As hotel guests increasingly come to expect amenities that used to be special perks, such as free Wi-Fi, complimentary breakfasts and premium bed linens, the industry may be reaching a customer satisfaction plateau, according to the J.D. Power 2016 North America Hotel Guest Satisfaction Index Study.
“Customers have responded well to the enhanced offerings provided by some hotel brands to create value, but as those perks become standard, customers are quick to ask, ‘What have you done for me lately?’” said Rick Garlick, global travel and hospitality practice lead at J.D. Power. “When guests no longer see added value in the quality of amenities they receive, the only option to truly differentiate a brand is to develop a strong service culture that makes guests feel special and appreciated.”
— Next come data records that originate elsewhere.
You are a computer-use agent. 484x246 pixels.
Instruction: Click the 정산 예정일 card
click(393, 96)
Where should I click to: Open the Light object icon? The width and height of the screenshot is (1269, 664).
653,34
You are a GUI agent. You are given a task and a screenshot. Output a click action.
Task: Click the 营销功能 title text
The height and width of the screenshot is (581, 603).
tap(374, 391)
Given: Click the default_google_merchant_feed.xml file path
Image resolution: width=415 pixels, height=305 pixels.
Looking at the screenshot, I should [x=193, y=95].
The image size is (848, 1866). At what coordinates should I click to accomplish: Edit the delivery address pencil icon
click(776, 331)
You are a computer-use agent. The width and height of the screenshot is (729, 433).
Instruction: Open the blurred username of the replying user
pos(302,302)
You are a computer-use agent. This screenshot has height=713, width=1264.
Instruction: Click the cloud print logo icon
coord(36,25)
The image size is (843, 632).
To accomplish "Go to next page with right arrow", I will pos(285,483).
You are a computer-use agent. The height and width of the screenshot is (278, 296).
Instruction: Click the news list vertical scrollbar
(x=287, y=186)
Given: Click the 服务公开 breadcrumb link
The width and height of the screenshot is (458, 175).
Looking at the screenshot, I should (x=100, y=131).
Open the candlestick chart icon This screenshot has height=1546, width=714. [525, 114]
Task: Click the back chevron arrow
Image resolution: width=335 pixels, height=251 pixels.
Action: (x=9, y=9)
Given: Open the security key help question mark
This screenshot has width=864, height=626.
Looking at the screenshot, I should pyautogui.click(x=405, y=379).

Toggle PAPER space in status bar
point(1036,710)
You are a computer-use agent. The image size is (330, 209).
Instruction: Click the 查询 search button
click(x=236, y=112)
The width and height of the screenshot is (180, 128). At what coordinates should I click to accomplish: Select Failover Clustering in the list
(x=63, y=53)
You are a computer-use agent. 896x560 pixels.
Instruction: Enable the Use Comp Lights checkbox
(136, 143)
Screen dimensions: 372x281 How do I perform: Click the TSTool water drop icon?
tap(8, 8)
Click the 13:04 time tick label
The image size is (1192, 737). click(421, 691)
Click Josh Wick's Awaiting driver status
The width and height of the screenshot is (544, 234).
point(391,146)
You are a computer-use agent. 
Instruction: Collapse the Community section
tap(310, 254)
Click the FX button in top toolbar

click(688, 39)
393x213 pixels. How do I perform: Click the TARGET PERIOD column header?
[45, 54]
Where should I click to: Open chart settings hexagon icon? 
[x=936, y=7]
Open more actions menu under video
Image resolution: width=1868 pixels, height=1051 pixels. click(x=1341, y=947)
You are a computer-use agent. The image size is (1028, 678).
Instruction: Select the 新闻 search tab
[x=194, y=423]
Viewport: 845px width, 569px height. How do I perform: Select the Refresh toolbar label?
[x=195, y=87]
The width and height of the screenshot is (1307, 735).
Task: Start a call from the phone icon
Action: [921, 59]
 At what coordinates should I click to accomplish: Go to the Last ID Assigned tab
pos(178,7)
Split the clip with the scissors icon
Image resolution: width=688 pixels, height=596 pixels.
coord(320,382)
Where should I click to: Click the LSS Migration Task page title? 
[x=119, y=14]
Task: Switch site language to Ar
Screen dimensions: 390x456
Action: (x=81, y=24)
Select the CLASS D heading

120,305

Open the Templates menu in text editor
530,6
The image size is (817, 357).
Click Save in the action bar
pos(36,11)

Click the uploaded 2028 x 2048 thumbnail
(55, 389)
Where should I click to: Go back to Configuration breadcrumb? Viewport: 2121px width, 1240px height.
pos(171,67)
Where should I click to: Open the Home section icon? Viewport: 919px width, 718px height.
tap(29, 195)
In other words, once you hit that customer satisfaction wall, the only way to break it down is through increased pampering of your clientele; physical amenities alone are no longer enough. That pampering, though, depends upon your employees being willing to go the extra mile with customers. Regularly. But the problem that I’m hearing from general managers and hotel operators is that it’s difficult to further raise the bar on customer service because there is no way to accurately measure the performance of guest-facing employees. And as H. James Harrington from IBM brilliantly stated: “If you can’t measure something . . . you can’t improve it.”
Hotels may have wonderful employees with a strong desire to please guests, but with no way to measure how successful each employee is at meeting this goal, it’s difficult to reward the best and help the rest. According to Forbes (Employee Engagement: The Wonder Drug For Customer Satisfaction), employees who care about their employment emotionally commit to their organization and its goals, resulting in increased customer service, as well as in higher productivity and profits. No doubt there is much that hotels can do to foster greater commitment and loyalty among employees, but without tools to systematically identify star performers who deserve recognition (and poor performers who are in desperate need of training), employee satisfaction, engagement, and morale will continue to stagnate. And hotels will remain stuck on that “customer satisfaction plateau.”
In fact, the real danger is that, as with any plateau, the only way off it is down. Measuring the performance of guest-facing employees isn’t just an option any more—it’s the only way hotels will be able to rise off that satisfaction plateau to a higher level of customer service.